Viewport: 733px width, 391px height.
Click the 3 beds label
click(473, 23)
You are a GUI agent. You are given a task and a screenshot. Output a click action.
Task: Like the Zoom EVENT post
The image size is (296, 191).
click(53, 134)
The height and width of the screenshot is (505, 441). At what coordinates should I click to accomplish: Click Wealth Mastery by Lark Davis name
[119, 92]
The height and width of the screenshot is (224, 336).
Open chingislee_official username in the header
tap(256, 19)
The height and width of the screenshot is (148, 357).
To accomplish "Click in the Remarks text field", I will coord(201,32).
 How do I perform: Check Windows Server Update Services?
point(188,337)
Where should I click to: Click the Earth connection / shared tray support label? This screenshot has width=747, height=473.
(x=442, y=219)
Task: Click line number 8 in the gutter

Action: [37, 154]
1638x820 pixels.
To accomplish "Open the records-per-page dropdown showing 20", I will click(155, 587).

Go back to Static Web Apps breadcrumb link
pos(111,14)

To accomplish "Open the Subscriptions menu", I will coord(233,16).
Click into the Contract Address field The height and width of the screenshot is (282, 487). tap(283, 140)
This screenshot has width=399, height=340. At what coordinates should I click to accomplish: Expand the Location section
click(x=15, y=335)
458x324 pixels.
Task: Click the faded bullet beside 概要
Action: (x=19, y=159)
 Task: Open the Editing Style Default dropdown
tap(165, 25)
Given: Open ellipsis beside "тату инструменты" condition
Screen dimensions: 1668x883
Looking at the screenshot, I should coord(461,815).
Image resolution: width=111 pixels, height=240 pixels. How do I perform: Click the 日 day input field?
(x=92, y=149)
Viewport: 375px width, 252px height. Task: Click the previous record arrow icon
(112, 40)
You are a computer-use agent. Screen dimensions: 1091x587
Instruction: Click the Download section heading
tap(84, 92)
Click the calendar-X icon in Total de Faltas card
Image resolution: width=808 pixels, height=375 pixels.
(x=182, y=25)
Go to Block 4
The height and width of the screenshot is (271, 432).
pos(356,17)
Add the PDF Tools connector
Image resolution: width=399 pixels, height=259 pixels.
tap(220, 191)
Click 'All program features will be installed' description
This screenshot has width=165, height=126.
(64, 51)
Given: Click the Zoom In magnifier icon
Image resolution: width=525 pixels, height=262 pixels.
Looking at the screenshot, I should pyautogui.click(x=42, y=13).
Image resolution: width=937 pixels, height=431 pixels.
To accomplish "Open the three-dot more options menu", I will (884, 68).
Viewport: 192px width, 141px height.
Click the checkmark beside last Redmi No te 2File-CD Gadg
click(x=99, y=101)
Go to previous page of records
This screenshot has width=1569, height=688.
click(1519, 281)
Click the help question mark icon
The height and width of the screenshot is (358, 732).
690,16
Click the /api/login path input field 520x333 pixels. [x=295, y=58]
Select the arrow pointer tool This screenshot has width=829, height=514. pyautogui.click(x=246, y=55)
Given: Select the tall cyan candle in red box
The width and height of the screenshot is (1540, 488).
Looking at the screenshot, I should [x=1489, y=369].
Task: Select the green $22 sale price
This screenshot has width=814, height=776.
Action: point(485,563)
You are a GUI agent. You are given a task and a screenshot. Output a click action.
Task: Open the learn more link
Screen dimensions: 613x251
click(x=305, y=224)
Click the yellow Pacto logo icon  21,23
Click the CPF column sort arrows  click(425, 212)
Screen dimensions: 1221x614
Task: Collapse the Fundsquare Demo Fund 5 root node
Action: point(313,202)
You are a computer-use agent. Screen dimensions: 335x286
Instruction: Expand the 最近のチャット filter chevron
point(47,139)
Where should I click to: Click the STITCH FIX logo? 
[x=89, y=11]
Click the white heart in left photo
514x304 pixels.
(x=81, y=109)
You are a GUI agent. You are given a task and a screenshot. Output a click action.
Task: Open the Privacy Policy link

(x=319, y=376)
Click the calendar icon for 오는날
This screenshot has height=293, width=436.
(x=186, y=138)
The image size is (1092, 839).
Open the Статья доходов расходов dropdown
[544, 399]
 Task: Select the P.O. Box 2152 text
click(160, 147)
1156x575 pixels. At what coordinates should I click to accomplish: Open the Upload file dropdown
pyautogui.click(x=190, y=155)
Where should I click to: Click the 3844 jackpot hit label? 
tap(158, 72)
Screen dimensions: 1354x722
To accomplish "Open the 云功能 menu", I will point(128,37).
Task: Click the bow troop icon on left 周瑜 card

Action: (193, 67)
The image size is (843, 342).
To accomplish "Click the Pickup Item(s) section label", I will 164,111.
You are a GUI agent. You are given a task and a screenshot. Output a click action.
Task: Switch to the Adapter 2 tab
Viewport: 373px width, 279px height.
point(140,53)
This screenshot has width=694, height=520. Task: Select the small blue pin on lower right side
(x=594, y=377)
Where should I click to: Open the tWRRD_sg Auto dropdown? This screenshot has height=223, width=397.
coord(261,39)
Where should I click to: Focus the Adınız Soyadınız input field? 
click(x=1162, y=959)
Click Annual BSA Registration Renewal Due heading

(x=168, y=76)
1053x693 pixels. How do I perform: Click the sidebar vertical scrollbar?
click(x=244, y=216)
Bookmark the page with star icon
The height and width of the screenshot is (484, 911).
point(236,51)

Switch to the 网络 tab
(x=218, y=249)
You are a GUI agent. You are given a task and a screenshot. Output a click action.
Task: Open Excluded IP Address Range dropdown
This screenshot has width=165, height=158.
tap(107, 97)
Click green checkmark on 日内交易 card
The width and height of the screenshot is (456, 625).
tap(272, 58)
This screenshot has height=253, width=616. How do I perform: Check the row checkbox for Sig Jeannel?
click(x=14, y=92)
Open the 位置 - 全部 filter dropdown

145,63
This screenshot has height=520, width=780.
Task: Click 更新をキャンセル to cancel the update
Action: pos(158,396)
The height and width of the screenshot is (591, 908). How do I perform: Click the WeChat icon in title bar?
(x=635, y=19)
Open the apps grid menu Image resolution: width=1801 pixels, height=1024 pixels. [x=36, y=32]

◆ ◆ ◆

• _WORK ORDER_
A verbatim copy of the lines from the one with "This screenshot has width=165, height=158." to the end of the listing is the whole answer.

• _FINISHED EXERCISE_
This screenshot has width=165, height=158.
tap(107, 97)
Click green checkmark on 日内交易 card
The width and height of the screenshot is (456, 625).
tap(272, 58)
This screenshot has height=253, width=616. How do I perform: Check the row checkbox for Sig Jeannel?
click(x=14, y=92)
Open the 位置 - 全部 filter dropdown

145,63
This screenshot has height=520, width=780.
Task: Click 更新をキャンセル to cancel the update
Action: pos(158,396)
The height and width of the screenshot is (591, 908). How do I perform: Click the WeChat icon in title bar?
(x=635, y=19)
Open the apps grid menu Image resolution: width=1801 pixels, height=1024 pixels. [x=36, y=32]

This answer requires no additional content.